* Selected text
↓↓↓

New section 206.37 is added to provide for limited disclosure of certain confidential business information under administrative protective order in investigations under implementing statutes that authorize such disclosure. With the exception of the implementing statutes for the NAFTA and the Jordan FTA, each of the implementing statutes listed in section 206.31 provides for such disclosure.
List of Subjects in 19 CFR Part 206
Administrative practice and procedure, Australia, Bahrain, Business and industry, Canada, Chile, Colombia, Costa Rica, Dominican Republic, El Salvador, Guatemala, Honduras, Imports, Investigations, Jordan, Korea, Mexico, Morocco, Nicaragua, Oman, Panama, Peru, Singapore, Trade agreements.
For the reasons stated in the preamble, the United States International Trade Commission amends 19 CFR Part 206 as follows:
PART 206—INVESTIGATIONS RELATING TO GLOBAL AND BILATERAL SAFEGUARD ACTIONS, MARKET DISRUPTION, TRADE DIVERSION, AND REVIEW OF RELIEF ACTIONS
1. Revise the authority citation for part 206 to read as follows:
Authority:
19 U.S.C. 1335, 2112 note, 2251-2254, 2436, 2451-2451a, 3351-3382, 3805 note, 4051-4065, and 4101.
2. Revise § 206.1 to read as follows:
§ 206.1
Part 206 applies to proceedings of the Commission under 201-202, 204, 406, and 421-422 of the Trade Act of 1974, as amended (2251-2252, 2254, 2436, 2451-2451a), sections 301-317 of the North American Free Trade Agreement Implementation Act (19 U.S.C. 3351-3382) (hereinafter NAFTA Implementation Act), and the statutory provisions listed in section 206.31 of this part 206 that implement bilateral safeguard provisions in other free trade agreements into which the United States has entered.

↑↑↑

* Task set
1. Copy the text on the 19 CFR Part 206 amendments between "List of Subjects" and "4051-4065, and 4101.", inclusive.
2. Does the text on the 19 CFR Part 206 amendments agree with each of these statements? Answer yes or no for each, quoting the words of the text that decide it. (a) Section 206.37 provides for limited disclosure of certain confidential business information under administrative protective order. (b) The implementing statute for the Jordan FTA provides for such disclosure. (c) The Department of Commerce is the agency amending 19 CFR Part 206.

* Data extract
↓↓↓

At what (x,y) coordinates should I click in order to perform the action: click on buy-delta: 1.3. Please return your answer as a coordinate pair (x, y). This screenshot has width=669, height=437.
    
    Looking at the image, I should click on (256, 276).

↑↑↑

* Your written answers
1.
List of Subjects in 19 CFR Part 206
Administrative practice and procedure, Australia, Bahrain, Business and industry, Canada, Chile, Colombia, Costa Rica, Dominican Republic, El Salvador, Guatemala, Honduras, Imports, Investigations, Jordan, Korea, Mexico, Morocco, Nicaragua, Oman, Panama, Peru, Singapore, Trade agreements.
For the reasons stated in the preamble, the United States International Trade Commission amends 19 CFR Part 206 as follows:
PART 206—INVESTIGATIONS RELATING TO GLOBAL AND BILATERAL SAFEGUARD ACTIONS, MARKET DISRUPTION, TRADE DIVERSION, AND REVIEW OF RELIEF ACTIONS
1. Revise the authority citation for part 206 to read as follows:
Authority:
19 U.S.C. 1335, 2112 note, 2251-2254, 2436, 2451-2451a, 3351-3382, 3805 note, 4051-4065, and 4101.

2.
(a) Yes: "New section 206.37 is added to provide for limited disclosure of certain confidential business information under administrative protective order"
(b) No: "With the exception of the implementing statutes for the NAFTA and the Jordan FTA, each of the implementing statutes listed in section 206.31 provides for such disclosure."
(c) No: "the United States International Trade Commission amends 19 CFR Part 206"